── SOURCE PASSAGE

While chromosomal problems account for the majority of cases, a smaller number of missed miscarriages are linked to maternal health conditions. Uncontrolled diabetes, thyroid disease, hormonal imbalances, infections, and obesity can all raise the risk. These are factors worth discussing with your doctor, especially if you experience more than one loss, because many of them can be managed before a future pregnancy.

Structural differences in the uterus can also contribute. A uterine septum, which is a band of tissue dividing part of the uterine cavity, is associated with significantly higher rates of first-trimester loss. In one study, 42% of pregnancies in people with a septate uterus ended in first-trimester miscarriage, compared to 12% in those without any uterine anomaly. Larger septums tend to cause more problems than smaller ones. If you’ve had recurrent losses, imaging of the uterus can help identify or rule out this kind of issue.

How a Missed Miscarriage Is Diagnosed

Diagnosis relies on ultrasound measurements, and doctors follow conservative thresholds to avoid any chance of misdiagnosis. A pregnancy is generally considered nonviable when an embryo measures 7 mm or more in length with no detectable heartbeat, or when a gestational sac reaches 25 mm in diameter with no visible embryo inside. If measurements fall below those cutoffs, you’ll typically be asked to return for a follow-up scan in one to two weeks to confirm the diagnosis before any decisions are made.

────
── THE DATA

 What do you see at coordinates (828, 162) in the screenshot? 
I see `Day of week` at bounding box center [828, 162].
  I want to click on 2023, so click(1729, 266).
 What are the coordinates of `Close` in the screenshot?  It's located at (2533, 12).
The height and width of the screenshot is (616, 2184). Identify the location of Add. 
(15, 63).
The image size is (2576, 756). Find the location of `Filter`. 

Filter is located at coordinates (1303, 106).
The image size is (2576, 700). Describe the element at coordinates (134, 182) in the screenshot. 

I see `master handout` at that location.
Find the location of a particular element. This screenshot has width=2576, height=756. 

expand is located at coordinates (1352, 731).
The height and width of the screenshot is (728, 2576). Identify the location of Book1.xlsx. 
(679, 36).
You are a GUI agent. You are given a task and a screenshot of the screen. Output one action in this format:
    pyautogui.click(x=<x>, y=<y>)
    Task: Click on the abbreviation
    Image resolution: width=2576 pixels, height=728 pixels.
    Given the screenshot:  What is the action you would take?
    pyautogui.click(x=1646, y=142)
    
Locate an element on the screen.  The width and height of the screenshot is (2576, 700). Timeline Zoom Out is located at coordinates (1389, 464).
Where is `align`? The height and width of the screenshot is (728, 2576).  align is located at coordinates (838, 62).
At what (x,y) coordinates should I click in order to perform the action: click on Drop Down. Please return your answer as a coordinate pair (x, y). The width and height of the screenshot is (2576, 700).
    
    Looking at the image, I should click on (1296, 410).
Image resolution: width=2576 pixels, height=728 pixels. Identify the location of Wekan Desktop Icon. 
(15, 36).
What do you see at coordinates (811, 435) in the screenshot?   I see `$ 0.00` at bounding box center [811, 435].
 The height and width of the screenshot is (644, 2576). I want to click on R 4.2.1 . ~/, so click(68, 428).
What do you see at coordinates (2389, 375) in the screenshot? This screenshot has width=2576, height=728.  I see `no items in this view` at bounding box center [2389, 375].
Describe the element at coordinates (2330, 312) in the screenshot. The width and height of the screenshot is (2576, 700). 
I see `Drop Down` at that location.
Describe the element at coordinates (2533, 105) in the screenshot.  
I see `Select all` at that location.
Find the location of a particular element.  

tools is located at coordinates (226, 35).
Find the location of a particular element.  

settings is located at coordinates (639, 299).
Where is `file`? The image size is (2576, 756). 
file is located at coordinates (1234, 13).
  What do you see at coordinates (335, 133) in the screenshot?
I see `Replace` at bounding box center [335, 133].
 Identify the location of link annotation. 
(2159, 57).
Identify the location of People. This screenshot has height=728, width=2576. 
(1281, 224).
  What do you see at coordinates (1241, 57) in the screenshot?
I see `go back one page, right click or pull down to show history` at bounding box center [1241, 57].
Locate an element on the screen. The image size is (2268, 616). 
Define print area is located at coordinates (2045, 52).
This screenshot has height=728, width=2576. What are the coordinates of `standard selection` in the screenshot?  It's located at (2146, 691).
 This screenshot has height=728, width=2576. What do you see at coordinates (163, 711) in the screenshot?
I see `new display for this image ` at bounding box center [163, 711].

────

TASK DESCRIPTION:
Does the passage on missed miscarriage agree with each of the statements below? Answer yes or no for each, quoting the words from the passage that decide it.
1. In one study, 42% of pregnancies in people with a septate uterus ended in first-trimester miscarriage.
2. Smaller septums tend to cause more problems than larger ones.
3. When measurements fall below the cutoffs, a follow-up scan is typically scheduled within three days.

RESULT:
1. Yes: "In one study, 42% of pregnancies in people with a septate uterus ended in first-trimester miscarriage"
2. No: "Larger septums tend to cause more problems than smaller ones."
3. No: "you’ll typically be asked to return for a follow-up scan in one to two weeks"